A deep learning algorithm for detecting acute myocardial infarction

Background: Delayed diagnosis or misdiagnosis of acute myocardial infarction (AMI) is not unusual in daily practice. Since a 12-lead electrocardiogram (ECG) is crucial for the detection of AMI, a systematic algorithm to strengthen ECG interpretation may have important implications for improving diagnosis.

Aims: We aimed to develop a deep learning model (DLM) as a diagnostic support tool based on a 12-lead electrocardiogram.

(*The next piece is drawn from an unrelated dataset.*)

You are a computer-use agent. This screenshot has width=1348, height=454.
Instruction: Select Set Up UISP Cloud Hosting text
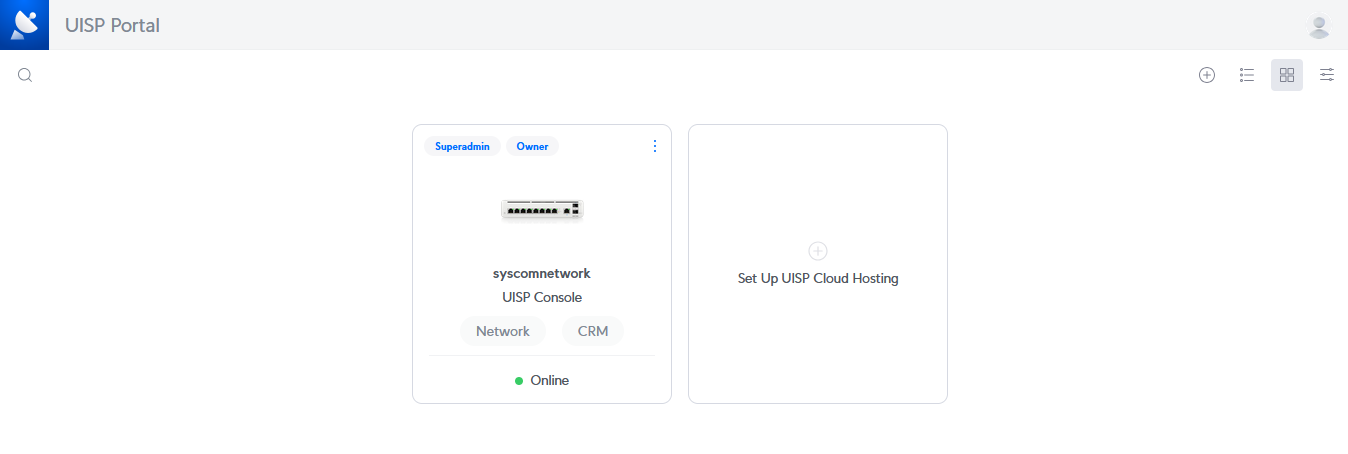click(x=818, y=279)
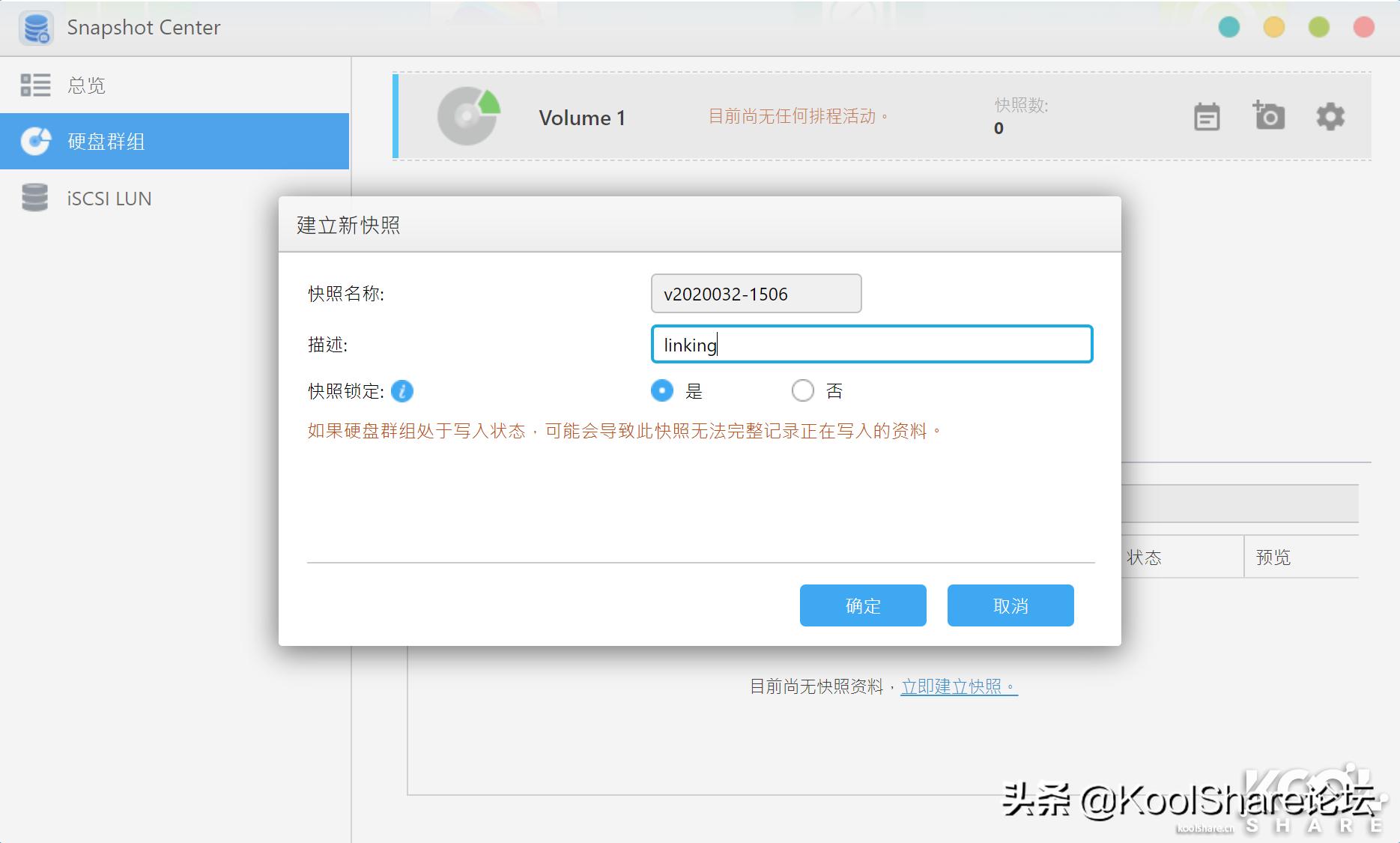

Methods: This retrospective cohort study included 1,051/697 ECGs from 737/287 coronary angiogram (CAG)-validated STEMI/NSTEMI patients and 140,336 ECGs from 76,775 non-AMI patients at the emergency department. The DLM was trained and validated in 80% and 20% of these ECGs. A human-machine competition was conducted. The area under the receiver operating characteristic curve (AUC), sensitivity, and specificity were used to evaluate the performance of the DLM.

Results: The AUC of the DLM for STEMI detection was 0.976 in the human-machine competition, which was significantly better than that of the best physicians. Furthermore, the DLM independently demonstrated sufficient diagnostic capacity for STEMI detection (AUC=0.997; sensitivity, 98.4%; specificity, 96.9%). Regarding NSTEMI detection, the AUC of the combined DLM and conventional cardiac troponin I (cTnI) increased to 0.978, which was better than that of either the DLM (0.877) or cTnI (0.950).

Conclusions: The DLM may serve as a timely, objective and precise diagnostic decision support tool to assist emergency medical system-based networks and frontline physicians in detecting AMI and subsequently initiating reperfusion therapy.